The other option is to just bond it to the canopy surface and aluminum frame, but this seems like it might result in a "permanent" mess.

And for the bonus question of the day . . . I still have yet to actually drill and rivet the bubble to the frame. It fits really well except for about a 5-6" span at the back of each side. I can have it make good contact again at the very end (back) of the frame, but there's just that small area on each side where I may have to leave a rivet or two out (to prevent really forcing the canopy to contact the frame). Is this a big deal? I'm guessing that by having some rivets at the very back curve and a very good fit around the rest of the frame that this wouldn't be a very big deal.

Any thoughts?

By the way, I went with a tinted Todd's Canopy and I'm very impressed so far. The optical clarity is outstanding, and all I had to do was some trimming on the front, and it fill real well! I think I saved about $100+ or so even when you throw in shipping.

As always, thanks in advance . . .
 
Canopy fairing

Rick,
I fabricated my forward fairing by applying mylar tape over the canopy and the aluminum skin and layed up the glass.After cure it easily pops off the taped area,then trim to size. I attached it to the metal skin only with soft rivets, but used pro-seal under the whole thig essentially bonding it to the canopy and sealing it tightly.Proseal is paintable and wont hurt the plastic.I had the same issues with some gaps between the canopy and the bow that I filled with small shims made from from little scraps of alluminum sheet. After everything is riveted together, I taped off the inside of the canopy and filled the void between the glass and the canopy tube bow with more proseal and smoothed it real nice.Its all painted and looks great plus dirt and stuff doesnt get down in the cracks..of course I work in heavy aircraft maintenance and I bring home all the expired proseal (cheap)!! Good luck

Bill E,
RV-4 painting
 
Maybe

Bill,
My Air Tractor was annualled this winter and the glass center windshield had to come out. They replaced it and used proseal to fill the gap around the outer perimeter. They had masked the windshield up about a quarter of an inch so the proseal showed some.....it was done very neatly. However, before I'd flown a hundred hours, the proseal started flapping in the breeze and eventually came off. Bear in mind that it is safety glass, not plexi. Will proseal stick well to plex?

Regards,
Pierre
 
Here is what I did:

Re: Faring; I attached the forward canopy faring with Chemseal only, no mechanical fasteners. I would be absolutely shocked if the faring ever comes loose.

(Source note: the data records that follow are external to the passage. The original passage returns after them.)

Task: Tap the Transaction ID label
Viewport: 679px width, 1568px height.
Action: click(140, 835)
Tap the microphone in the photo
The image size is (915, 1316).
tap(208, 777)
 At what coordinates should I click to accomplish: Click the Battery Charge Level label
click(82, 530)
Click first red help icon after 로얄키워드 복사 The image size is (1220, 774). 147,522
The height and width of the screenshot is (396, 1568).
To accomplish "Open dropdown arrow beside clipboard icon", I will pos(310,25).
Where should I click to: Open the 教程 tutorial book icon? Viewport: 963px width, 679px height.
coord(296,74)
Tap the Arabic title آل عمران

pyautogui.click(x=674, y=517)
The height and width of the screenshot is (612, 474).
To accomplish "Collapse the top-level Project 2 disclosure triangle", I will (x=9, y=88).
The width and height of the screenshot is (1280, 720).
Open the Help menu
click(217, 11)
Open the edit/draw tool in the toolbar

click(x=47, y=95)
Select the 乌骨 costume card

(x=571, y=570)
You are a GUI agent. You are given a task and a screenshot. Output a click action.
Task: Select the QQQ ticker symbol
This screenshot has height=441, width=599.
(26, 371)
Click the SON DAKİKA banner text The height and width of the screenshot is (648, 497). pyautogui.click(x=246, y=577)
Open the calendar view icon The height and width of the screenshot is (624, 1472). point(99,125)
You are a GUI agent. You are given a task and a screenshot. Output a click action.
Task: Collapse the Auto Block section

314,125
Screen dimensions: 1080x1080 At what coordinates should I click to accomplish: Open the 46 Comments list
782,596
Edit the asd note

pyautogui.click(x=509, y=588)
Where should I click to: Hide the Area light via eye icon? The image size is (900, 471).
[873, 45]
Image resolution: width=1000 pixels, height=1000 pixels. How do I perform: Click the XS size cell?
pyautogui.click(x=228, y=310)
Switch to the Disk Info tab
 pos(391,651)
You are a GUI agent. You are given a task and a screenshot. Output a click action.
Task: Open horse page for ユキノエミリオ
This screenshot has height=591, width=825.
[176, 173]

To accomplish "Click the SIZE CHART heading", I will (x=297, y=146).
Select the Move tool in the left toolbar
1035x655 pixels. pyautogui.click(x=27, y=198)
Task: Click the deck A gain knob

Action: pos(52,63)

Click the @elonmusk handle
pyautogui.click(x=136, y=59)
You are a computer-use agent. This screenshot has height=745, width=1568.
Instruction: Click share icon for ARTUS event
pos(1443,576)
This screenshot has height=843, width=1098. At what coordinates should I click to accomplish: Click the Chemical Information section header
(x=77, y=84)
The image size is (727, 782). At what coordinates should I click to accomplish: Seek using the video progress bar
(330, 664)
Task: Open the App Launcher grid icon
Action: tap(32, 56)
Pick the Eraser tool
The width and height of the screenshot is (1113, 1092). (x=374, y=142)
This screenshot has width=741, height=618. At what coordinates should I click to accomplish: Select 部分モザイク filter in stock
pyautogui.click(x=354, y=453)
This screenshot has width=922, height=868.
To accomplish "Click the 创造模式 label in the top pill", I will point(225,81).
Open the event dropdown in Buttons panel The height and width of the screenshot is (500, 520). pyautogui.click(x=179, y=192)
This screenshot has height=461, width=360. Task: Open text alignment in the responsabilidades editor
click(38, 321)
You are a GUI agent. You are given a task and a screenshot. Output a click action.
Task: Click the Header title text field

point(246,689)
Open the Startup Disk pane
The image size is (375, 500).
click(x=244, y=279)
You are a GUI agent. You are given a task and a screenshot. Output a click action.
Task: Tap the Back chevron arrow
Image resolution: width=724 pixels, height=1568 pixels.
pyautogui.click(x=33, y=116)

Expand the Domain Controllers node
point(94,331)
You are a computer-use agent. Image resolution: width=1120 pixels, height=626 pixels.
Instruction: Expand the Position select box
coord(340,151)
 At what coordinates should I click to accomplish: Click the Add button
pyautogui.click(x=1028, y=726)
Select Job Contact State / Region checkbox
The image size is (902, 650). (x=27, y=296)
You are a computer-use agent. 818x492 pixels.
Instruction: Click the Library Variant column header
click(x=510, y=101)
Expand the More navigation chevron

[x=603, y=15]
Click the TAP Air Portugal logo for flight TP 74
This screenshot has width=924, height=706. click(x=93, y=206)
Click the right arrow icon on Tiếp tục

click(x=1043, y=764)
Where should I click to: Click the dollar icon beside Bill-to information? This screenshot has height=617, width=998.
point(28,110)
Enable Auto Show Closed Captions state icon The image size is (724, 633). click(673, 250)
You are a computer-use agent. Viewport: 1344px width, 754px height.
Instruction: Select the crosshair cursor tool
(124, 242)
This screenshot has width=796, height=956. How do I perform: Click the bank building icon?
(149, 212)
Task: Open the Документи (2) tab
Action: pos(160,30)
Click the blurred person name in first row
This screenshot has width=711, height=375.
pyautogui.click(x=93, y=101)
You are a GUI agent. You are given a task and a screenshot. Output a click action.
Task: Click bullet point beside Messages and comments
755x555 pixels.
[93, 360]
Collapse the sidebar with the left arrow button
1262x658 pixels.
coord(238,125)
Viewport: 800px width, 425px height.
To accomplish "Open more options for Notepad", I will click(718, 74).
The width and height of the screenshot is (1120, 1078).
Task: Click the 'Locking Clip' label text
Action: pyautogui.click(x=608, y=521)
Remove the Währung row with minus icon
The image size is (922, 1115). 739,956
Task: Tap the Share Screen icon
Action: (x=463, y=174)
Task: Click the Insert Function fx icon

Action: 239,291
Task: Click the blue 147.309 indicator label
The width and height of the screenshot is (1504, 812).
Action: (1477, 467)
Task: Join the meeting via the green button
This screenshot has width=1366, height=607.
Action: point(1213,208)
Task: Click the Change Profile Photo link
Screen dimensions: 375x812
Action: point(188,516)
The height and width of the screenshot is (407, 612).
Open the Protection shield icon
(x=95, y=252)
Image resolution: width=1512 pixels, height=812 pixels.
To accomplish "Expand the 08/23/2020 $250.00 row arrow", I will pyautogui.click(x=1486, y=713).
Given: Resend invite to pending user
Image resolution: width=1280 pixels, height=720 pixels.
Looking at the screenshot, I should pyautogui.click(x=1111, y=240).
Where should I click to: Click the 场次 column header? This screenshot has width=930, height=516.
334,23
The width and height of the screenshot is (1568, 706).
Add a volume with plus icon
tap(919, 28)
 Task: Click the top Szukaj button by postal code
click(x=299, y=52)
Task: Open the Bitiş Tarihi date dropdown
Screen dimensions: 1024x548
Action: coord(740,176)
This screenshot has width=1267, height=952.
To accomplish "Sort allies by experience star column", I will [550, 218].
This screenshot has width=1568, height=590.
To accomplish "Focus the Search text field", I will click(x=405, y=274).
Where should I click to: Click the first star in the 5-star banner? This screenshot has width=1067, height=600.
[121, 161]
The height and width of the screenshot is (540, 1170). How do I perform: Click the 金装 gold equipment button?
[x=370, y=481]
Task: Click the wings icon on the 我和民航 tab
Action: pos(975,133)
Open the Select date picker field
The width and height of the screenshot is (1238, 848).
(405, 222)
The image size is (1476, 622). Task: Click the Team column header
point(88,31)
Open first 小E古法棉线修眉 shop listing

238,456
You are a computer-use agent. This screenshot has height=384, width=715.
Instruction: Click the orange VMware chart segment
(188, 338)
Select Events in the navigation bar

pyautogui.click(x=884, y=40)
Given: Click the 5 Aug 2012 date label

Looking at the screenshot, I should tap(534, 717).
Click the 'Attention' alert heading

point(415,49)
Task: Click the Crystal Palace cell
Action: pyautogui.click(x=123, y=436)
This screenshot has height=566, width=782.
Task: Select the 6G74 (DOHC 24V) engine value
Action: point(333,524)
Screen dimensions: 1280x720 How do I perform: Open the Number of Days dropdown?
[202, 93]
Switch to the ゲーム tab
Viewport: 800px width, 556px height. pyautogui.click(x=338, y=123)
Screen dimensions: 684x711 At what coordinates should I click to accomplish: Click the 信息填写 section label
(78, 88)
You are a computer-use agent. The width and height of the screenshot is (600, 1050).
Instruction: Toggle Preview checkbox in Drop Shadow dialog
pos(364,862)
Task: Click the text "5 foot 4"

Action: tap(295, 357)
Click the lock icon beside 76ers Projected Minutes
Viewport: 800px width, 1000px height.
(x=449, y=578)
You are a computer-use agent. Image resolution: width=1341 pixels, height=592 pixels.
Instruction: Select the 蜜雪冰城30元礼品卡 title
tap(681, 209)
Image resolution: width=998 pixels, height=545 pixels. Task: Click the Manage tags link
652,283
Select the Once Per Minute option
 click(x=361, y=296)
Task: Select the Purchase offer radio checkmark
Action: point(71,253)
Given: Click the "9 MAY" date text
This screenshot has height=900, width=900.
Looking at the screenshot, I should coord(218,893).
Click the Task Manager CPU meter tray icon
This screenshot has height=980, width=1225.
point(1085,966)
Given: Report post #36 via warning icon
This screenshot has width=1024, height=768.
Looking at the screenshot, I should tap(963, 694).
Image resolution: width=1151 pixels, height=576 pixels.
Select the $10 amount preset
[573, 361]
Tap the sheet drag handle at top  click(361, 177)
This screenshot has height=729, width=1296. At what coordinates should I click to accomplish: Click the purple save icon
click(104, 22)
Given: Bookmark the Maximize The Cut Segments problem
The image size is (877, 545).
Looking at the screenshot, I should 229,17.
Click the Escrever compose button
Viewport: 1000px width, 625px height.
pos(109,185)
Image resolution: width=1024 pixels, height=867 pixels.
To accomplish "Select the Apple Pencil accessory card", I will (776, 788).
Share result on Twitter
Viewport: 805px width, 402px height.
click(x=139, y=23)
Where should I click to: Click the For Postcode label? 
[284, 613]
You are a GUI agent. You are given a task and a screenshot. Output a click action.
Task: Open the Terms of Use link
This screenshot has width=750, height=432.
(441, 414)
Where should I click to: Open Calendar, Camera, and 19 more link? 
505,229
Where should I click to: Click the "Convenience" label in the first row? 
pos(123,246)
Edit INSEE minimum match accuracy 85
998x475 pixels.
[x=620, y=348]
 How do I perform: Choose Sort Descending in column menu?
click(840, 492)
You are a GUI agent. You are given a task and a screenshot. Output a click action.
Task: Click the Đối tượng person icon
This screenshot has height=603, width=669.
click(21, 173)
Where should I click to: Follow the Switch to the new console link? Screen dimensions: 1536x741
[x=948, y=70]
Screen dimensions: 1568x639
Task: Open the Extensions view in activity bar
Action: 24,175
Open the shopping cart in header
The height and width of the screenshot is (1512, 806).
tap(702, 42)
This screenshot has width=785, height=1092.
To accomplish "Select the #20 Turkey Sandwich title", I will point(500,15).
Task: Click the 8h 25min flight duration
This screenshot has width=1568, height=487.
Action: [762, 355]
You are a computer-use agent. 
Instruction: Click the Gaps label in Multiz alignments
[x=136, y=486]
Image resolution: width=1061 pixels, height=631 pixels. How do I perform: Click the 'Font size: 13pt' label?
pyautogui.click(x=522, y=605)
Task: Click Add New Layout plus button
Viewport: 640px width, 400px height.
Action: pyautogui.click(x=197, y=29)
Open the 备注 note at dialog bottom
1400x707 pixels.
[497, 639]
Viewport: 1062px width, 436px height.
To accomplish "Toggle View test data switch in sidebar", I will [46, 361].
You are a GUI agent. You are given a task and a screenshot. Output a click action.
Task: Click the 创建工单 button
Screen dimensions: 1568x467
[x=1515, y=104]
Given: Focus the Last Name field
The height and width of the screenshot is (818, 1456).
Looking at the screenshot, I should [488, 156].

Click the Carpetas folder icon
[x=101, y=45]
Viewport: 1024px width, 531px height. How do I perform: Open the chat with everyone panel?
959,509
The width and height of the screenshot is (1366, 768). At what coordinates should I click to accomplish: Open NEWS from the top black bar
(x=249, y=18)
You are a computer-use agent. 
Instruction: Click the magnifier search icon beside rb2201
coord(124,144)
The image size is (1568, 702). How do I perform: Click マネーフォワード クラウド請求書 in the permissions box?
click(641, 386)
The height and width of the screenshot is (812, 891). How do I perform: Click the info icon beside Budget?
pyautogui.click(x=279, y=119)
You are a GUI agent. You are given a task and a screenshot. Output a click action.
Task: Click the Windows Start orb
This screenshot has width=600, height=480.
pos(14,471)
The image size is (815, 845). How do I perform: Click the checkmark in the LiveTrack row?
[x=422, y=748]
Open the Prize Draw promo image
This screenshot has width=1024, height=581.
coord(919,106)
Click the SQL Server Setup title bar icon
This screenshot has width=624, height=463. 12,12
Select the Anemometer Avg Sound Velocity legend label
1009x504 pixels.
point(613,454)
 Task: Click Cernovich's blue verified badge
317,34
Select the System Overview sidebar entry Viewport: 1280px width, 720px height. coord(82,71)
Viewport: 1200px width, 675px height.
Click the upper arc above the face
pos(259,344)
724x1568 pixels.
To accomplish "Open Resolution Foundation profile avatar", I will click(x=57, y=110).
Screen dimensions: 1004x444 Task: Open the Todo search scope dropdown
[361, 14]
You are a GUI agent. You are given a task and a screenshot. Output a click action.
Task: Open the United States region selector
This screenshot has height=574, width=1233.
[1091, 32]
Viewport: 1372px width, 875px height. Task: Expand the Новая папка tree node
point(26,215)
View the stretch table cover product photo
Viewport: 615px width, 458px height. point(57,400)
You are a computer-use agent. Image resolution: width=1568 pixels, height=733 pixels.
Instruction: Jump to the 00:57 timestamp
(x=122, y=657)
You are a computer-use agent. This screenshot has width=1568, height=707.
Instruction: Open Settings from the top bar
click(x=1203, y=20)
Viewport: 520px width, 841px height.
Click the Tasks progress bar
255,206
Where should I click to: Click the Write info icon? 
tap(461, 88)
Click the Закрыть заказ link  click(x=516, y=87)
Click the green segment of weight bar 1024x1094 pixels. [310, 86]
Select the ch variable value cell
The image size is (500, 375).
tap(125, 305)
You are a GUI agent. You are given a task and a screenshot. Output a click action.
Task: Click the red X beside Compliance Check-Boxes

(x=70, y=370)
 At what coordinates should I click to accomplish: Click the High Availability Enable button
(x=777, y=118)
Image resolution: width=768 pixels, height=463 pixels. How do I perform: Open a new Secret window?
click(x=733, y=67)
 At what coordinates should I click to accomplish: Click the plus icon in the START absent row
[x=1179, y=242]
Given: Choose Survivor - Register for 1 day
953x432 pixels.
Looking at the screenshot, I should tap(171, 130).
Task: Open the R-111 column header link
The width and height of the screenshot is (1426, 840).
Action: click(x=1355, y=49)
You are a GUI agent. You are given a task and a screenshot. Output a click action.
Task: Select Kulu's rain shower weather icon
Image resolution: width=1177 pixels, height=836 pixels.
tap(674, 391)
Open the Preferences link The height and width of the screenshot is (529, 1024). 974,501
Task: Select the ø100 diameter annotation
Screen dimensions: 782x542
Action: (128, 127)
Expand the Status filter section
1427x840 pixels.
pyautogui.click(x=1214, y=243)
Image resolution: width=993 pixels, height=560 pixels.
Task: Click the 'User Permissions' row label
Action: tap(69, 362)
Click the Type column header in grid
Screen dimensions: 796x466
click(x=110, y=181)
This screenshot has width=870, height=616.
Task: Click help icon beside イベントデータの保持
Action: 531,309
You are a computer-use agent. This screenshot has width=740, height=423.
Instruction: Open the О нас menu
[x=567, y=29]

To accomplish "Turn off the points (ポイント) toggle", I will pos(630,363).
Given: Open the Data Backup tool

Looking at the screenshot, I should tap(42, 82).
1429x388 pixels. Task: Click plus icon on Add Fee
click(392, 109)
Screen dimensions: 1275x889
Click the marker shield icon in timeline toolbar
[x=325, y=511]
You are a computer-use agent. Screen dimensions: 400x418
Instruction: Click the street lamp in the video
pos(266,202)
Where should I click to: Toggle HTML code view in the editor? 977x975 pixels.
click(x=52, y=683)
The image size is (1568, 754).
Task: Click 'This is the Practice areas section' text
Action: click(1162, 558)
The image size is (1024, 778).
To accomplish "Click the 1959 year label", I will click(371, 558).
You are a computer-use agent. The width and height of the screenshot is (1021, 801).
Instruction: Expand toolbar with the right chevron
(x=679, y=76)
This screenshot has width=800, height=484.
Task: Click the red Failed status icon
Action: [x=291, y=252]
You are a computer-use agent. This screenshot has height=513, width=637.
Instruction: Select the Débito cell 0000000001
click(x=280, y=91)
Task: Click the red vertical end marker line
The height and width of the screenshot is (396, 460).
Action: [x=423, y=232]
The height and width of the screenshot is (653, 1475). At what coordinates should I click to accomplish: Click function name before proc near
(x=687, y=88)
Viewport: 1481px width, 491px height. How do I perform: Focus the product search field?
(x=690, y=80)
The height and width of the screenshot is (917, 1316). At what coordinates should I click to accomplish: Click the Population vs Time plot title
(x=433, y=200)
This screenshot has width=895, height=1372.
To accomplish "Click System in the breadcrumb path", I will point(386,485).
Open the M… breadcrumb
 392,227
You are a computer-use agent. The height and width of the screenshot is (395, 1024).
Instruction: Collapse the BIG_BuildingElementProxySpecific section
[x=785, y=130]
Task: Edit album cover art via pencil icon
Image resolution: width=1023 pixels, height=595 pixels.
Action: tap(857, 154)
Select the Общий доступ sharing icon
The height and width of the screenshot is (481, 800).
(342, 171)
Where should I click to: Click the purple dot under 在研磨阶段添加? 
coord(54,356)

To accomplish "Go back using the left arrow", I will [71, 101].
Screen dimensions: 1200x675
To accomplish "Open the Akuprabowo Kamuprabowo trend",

Re: Canopy fit; I used several bouts of heat lamps on the canopy bubble to make it behave in the tail area. I gently/slowly heated it up then speezed it past the desired "reshape" and held it with clamps and fiberglass packing tape. Then, turned off the heat lamps and let it cool. Using mild heat and several sessions of this slowly reformed the canopy. My canopy does not have contact on the bow in the last four or five inches of the tail.